Vous possédez un terrain et envisagez de le louer pour qu’une ferme solaire soit installée ? Entre promesses de revenus passifs et réalités du marché, il est important de démêler le vrai du faux. Alors, combien rapporte la location d’1 hectare de terrain occupé par des panneaux solaires ? Quels sont les pièges à éviter ? Des éclaircissements dans cet article.
Vous possédez un terrain et envisagez de le louer pour qu’une ferme solaire soit installée ? Entre promesses de revenus passifs et réalités du marché, il est important de démêler le vrai du faux. Alors, combien rapporte la location d’1 hectare de terrain occupé par des panneaux solaires ? Quels sont les pièges à éviter ? Des éclaircissements dans cet article.

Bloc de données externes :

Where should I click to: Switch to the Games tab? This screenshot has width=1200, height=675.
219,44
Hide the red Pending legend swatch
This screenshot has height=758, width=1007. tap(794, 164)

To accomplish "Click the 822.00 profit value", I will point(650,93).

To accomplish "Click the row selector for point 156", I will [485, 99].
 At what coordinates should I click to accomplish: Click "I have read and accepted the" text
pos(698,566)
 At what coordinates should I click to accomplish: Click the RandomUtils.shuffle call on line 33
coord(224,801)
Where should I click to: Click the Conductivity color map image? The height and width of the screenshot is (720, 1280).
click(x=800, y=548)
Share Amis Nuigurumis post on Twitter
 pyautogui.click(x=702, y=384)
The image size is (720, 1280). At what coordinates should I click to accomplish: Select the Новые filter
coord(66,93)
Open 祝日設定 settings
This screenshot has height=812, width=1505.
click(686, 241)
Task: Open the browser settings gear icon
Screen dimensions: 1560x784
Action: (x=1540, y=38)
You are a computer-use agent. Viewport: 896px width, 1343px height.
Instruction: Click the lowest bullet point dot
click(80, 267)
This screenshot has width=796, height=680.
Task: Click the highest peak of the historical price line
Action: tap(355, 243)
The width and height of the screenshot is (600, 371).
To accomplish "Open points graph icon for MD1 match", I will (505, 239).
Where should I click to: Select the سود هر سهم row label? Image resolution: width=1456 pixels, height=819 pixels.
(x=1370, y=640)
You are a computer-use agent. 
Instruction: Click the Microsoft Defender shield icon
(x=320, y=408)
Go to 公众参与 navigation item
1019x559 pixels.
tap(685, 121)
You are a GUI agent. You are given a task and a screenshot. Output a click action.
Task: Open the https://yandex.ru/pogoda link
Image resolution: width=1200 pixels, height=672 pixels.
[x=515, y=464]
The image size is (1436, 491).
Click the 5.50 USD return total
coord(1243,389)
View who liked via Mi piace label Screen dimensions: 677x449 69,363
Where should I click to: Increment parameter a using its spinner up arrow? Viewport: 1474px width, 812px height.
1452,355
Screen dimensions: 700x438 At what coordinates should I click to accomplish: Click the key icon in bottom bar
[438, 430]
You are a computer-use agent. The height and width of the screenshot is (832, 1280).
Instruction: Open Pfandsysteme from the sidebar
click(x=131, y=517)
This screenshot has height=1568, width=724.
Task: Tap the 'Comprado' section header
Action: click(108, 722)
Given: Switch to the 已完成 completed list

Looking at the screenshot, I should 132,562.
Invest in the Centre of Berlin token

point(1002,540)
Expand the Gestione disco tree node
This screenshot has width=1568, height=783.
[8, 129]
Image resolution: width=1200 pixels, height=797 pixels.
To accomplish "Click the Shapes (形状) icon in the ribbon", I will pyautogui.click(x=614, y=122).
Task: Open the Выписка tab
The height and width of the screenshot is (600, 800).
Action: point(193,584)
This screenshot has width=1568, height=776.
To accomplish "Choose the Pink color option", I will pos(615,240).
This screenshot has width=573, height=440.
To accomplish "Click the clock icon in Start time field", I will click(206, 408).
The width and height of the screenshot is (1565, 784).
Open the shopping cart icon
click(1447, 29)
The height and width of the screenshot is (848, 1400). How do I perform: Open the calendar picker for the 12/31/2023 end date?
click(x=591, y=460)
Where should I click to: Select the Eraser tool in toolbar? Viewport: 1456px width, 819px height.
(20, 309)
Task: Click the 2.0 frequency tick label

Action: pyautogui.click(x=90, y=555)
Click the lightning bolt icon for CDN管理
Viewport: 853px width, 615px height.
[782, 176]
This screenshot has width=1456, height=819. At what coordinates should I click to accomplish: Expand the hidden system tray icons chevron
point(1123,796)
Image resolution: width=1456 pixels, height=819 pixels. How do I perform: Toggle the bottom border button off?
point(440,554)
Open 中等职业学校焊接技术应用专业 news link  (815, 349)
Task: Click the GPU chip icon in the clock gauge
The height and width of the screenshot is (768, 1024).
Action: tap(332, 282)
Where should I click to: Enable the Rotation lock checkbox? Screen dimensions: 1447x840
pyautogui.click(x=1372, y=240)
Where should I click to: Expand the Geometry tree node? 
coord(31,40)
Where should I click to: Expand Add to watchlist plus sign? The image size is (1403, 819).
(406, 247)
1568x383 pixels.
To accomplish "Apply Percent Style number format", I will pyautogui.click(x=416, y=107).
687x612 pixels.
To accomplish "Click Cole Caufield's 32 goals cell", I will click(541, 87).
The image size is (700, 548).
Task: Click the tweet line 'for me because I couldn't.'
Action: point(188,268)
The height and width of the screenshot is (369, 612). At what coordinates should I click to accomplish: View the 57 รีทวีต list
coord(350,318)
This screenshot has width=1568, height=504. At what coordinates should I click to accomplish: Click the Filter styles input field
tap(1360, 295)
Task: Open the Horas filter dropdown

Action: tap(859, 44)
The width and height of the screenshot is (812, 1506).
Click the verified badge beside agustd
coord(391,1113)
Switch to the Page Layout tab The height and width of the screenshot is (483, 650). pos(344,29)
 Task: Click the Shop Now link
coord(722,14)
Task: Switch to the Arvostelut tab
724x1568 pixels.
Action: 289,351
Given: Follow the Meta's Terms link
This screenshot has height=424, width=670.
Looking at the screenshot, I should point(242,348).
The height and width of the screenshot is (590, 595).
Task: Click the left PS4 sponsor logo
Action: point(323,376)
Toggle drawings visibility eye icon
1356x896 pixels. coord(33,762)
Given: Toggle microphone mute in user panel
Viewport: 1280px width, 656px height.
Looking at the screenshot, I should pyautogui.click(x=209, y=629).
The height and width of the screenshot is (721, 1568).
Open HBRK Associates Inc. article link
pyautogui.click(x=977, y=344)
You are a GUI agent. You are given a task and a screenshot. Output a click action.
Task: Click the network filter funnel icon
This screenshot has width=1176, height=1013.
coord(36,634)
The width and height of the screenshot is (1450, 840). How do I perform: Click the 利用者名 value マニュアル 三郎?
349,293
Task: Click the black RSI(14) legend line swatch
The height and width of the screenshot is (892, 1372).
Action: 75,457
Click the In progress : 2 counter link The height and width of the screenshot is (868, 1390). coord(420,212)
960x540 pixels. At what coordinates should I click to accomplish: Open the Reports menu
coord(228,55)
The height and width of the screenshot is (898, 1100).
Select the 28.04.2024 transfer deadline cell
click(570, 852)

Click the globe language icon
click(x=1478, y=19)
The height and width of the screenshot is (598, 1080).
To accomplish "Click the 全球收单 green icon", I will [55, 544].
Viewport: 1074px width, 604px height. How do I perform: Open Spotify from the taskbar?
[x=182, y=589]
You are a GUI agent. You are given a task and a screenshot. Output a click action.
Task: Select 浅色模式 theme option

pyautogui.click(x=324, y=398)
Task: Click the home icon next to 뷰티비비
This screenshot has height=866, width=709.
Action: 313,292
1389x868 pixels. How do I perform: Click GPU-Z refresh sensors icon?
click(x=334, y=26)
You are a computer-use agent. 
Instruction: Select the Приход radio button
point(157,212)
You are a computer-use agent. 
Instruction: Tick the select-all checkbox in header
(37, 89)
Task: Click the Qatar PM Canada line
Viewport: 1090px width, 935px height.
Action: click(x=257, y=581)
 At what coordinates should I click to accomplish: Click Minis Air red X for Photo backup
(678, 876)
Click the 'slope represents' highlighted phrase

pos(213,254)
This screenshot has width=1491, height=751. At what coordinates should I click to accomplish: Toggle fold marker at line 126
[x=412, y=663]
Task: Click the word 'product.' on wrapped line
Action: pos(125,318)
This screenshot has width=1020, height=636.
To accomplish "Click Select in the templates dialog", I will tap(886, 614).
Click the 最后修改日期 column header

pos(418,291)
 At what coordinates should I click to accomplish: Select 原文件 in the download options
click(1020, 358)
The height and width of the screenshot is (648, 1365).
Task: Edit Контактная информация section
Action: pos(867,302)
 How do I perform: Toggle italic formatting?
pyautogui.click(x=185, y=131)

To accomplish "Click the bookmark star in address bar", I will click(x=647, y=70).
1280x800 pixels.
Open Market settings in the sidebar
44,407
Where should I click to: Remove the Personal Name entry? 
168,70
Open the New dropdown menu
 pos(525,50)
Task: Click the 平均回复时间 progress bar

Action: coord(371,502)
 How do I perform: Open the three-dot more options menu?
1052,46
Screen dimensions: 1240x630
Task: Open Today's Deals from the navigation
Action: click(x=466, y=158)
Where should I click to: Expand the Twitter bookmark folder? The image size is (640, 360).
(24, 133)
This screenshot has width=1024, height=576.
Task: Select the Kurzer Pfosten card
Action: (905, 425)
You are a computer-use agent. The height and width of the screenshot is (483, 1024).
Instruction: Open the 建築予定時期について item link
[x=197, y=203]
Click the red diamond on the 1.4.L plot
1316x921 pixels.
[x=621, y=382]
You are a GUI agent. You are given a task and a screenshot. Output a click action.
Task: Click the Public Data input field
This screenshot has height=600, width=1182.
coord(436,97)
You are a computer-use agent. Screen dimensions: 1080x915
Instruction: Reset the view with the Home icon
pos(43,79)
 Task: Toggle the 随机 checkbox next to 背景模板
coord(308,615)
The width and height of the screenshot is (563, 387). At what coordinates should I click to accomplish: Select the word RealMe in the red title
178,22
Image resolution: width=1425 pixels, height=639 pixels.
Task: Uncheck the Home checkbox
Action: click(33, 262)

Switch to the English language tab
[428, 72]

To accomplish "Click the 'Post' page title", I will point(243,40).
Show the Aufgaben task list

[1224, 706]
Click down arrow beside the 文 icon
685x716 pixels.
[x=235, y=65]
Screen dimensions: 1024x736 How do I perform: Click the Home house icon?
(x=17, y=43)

Louer 1 hectare de terrain pour une ferme solaire : la « rente du XXIe siècle » ? Avec ses promesses alléchantes, ce choix semble idéal : revenus stables, engagement écologique et pas un panneau à installer soi-même. Mais qu’en est-il de la réalité du terrain ? Est-ce rentable de louer votre foncier à un exploitant solaire pour qu’il y installe une ferme photovoltaïque ? Opportunité en or ou mirage énergétique, nous démêlons pour vous le vrai du faux.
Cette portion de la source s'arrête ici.